Freshwater systems offer important opportunities to investigate the consequences of intrinsic biological and extrinsic environmental factors on the distribution of genetic variation, and hence population genetic structure.

I examined three species from three families of Australian freshwater fish, Pseudomugil signifer (Pseudomugilidae), Craterocephalus stercusmuscarum (Atherinidae) and Hypseleotris compressa (Gobiidae). These species are abundant, have wide overlapping distributions and qualitatively different dispersal capabilities. I was interested in attempting to unravel how the biological, environmental and historical factors had served to influence the patterns and extent of genetic diversity within each species, thereby inferring some of the important evolutionary processes which have affected Australia's freshwater fauna. I used allozyme and 500-650bp sequences from the ATPase6 mitochondrial DNA (mtDNA) gene to quantify the patterns of genetic variation at several hierarchical levels: within populations, among populations within drainages and among drainages. I collected fish at several spatial scales, from species wide to multiple samples within drainages; samples were collected from the Northern Territory, Queensland and New South Wales.

The species with the highest potential for dispersal, H. compressa, exhibited the lowest levels of genetic differentiation as measured at several allozyme loci (H. compressa: FST=0.014; P. signifer FST=0.58; C. stercusmuscarum FST=0.74). Populations of H. compressa also had low levels of mtDNA differentiation, with many recently derived haplotypes which were widespread along the coast of Queensland. This suggested either considerable gene flow occurs or recent demographic change in the populations sampled. As there was no relationship between geographic distance and genetic differentiation, the populations appeared to be out of genetic drift - gene flow equilibrium, assuming a two-dimensional stepping stone model of gene flow. It was concluded that there has been greater connectivity among populations of H. compressa in the recent past than either of the other study species.
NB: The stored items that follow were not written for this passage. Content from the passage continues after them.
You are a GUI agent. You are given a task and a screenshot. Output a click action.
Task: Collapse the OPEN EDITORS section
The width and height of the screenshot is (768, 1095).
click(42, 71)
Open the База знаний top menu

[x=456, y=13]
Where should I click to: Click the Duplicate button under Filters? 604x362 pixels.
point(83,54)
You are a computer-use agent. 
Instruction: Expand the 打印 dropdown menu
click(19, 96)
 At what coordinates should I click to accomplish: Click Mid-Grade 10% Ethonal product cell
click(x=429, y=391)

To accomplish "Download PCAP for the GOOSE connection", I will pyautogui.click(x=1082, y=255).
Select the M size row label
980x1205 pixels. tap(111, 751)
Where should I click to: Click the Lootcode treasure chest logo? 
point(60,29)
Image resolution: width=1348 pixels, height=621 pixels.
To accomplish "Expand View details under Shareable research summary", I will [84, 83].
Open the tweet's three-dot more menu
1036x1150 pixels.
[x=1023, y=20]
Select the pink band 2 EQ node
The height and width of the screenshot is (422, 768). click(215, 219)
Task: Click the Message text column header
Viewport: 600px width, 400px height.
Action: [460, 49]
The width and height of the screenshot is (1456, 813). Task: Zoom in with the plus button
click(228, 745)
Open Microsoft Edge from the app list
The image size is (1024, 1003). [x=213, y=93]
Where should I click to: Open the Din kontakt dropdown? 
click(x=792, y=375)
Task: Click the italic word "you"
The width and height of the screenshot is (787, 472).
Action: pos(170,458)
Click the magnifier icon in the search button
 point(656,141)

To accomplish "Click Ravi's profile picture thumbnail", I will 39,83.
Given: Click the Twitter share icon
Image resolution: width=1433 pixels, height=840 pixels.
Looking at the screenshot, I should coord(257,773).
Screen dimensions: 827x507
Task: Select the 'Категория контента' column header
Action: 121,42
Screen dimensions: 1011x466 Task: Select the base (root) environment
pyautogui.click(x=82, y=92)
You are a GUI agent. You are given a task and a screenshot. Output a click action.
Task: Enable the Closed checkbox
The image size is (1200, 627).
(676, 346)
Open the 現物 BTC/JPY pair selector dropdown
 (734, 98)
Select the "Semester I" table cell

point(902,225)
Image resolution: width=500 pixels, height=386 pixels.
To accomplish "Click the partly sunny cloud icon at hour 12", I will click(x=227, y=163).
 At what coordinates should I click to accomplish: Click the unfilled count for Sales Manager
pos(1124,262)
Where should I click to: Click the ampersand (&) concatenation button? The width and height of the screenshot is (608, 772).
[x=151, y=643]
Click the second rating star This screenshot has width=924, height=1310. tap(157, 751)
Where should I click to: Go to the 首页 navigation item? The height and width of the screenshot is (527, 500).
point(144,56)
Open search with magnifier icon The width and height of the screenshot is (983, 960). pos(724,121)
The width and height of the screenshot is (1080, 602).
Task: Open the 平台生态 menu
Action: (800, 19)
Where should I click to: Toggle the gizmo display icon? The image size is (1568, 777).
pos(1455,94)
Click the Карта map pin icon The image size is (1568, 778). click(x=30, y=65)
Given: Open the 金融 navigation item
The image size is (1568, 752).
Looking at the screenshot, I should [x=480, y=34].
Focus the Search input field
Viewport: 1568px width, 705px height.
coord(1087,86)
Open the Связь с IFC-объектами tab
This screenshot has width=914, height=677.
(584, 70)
Populations of P. signifer showed considerable genetic subdivision at different hierarchical levels throughout the sampled range, indicating gene flow was restricted, especially between separate drainages. Two widely divergent regional groups were identified and mirrored previous taxonomic designations. There was also significant subdivision among drainages within regional groups. I examined population structure within drainages of two essentially independent, but geographically close systems. Results suggested that a confluence between subcatchments was not a barrier to gene flow, but that distance was an important component in the determination of the distribution of genetic diversity within drainages in P. signifer.

For C. stercusmuscarum the genetic data suggested that populations in upland areas of easterly flowing rivers resulted from invasions via the diversion of western flowing rivers. Indeed, it appeared that there may have been two independent invasions into the upland areas of rivers in North Queensland. Second, population structure of lowland east coast populations was consistent with there being many small, isolated subpopulations over the range. Third, populations in south east Queensland, appeared to be derived from western flowing streams, and not via dispersal from other lowland east coast populations.